REQUIREMENTS: Switch "height" to "length" throughout the items below and write them out again with everything else unchanged. Leave the pictures out of your answer.

Extracted data entries:
──────────

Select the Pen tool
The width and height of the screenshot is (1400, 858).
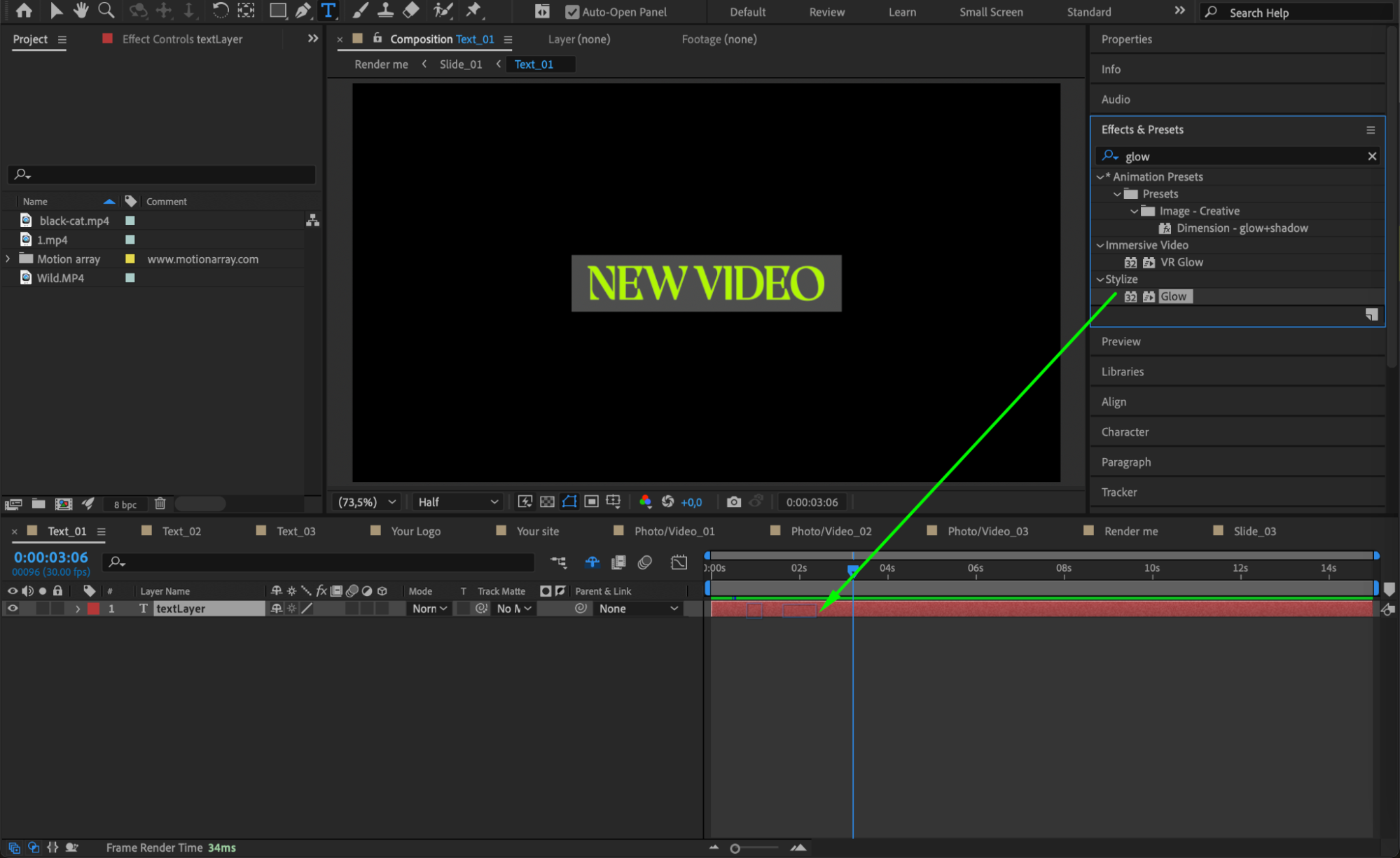(303, 11)
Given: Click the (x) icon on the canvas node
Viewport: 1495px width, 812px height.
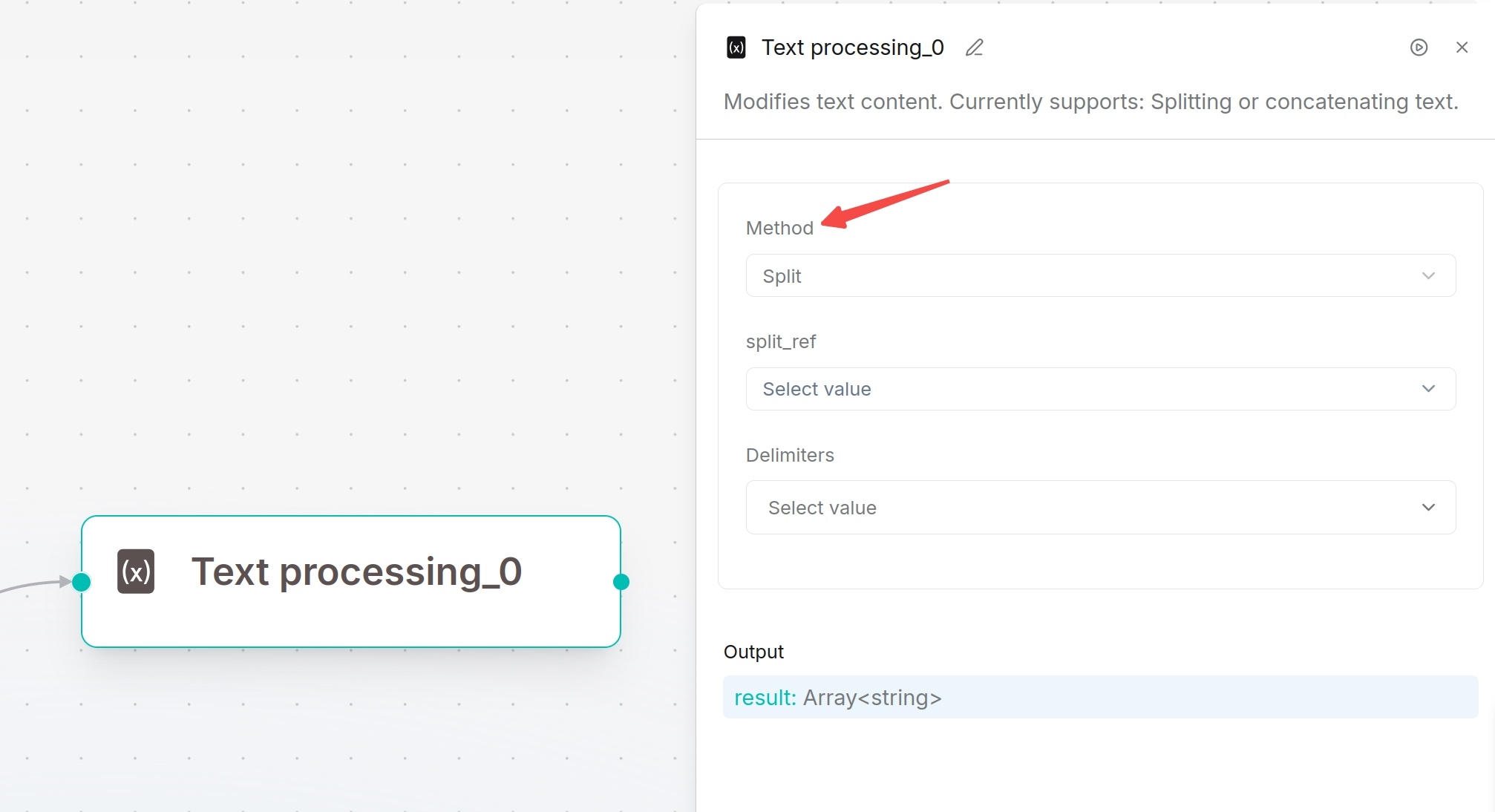Looking at the screenshot, I should pyautogui.click(x=136, y=571).
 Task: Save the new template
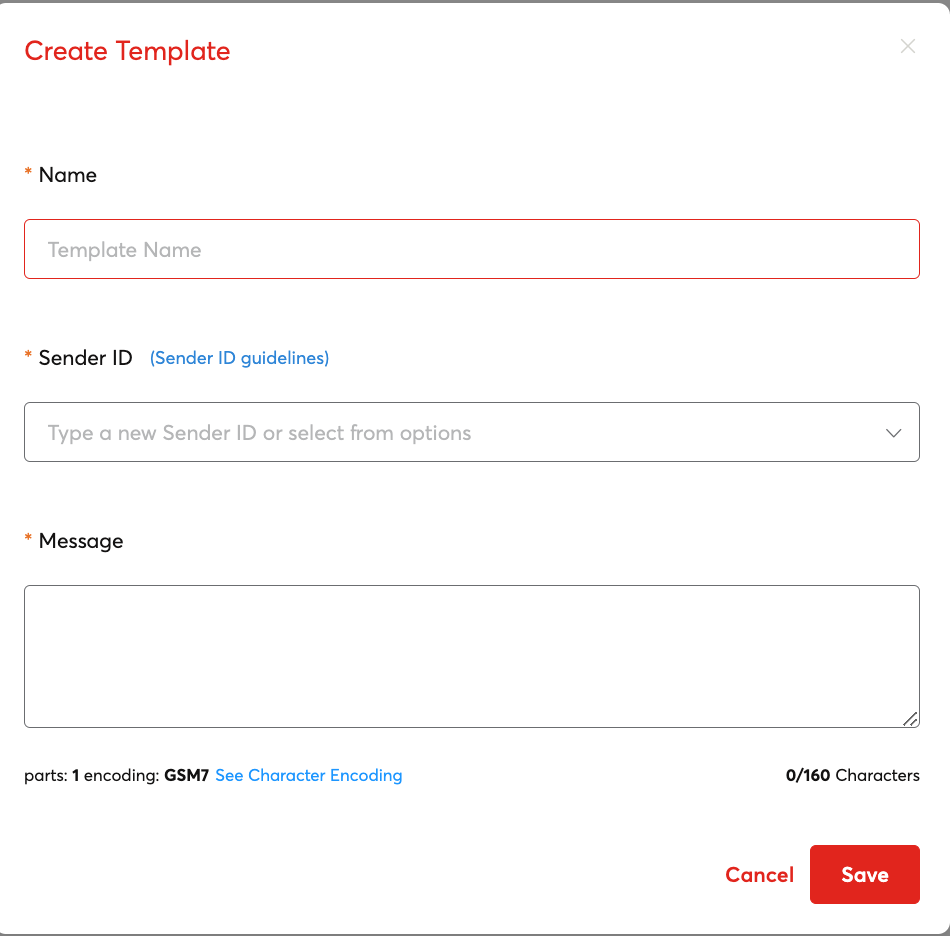[864, 875]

──────────

COMPLETED EXERCISE:
Select the Pen tool
The width and length of the screenshot is (1400, 858).
(303, 11)
Given: Click the (x) icon on the canvas node
Viewport: 1495px width, 812px length.
Looking at the screenshot, I should pyautogui.click(x=136, y=571).
 Task: Save the new template
[864, 875]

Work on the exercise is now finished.